WRITTEN EXERCISE: Return, copied in full, each line below that contains the word "resolution".

PROVIDED ENTRIES:
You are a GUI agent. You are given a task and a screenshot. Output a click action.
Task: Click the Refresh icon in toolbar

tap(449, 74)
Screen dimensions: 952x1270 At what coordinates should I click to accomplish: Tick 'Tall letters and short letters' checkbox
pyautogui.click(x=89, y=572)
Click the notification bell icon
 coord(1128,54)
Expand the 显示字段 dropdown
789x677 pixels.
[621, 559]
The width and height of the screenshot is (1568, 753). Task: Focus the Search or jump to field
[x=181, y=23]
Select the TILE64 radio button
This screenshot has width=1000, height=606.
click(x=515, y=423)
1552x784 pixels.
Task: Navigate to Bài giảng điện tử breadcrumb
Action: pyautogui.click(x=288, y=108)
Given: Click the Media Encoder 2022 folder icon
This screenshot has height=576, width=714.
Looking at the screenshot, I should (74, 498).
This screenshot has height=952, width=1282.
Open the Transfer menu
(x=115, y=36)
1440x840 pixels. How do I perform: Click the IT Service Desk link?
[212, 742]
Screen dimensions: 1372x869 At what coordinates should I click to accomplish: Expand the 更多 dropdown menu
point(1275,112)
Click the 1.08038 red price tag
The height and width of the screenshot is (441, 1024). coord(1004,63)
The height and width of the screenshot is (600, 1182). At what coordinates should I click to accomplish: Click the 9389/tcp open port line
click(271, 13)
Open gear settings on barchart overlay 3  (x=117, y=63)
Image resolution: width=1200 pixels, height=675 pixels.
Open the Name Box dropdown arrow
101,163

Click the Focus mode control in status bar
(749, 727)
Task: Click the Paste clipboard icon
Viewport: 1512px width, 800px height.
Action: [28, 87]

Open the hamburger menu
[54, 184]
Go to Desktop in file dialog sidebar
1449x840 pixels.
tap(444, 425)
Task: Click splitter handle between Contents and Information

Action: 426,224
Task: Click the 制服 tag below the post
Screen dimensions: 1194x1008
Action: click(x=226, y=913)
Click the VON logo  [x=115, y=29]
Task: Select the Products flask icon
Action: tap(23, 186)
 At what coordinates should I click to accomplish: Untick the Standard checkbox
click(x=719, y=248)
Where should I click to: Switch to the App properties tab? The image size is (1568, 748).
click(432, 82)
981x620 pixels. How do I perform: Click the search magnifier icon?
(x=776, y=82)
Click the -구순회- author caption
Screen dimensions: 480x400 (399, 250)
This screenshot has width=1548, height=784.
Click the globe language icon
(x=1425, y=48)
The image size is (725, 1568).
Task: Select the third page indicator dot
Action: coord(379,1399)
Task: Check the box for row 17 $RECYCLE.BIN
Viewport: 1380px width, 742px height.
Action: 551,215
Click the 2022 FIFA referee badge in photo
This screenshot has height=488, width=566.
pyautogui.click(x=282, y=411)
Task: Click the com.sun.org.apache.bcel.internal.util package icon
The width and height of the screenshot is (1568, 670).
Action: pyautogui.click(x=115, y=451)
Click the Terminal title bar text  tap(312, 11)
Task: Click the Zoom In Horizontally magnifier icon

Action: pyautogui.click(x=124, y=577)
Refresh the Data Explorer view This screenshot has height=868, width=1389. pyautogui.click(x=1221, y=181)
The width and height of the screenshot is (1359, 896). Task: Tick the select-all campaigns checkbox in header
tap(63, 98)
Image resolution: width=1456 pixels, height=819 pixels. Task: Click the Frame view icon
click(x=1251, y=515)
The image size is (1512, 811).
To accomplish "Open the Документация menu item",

FULL RESPONSE:
Image resolution: width=1200 pixels, height=675 pixels.
Image resolution: width=1456 pixels, height=819 pixels. Task: Click the Frame view icon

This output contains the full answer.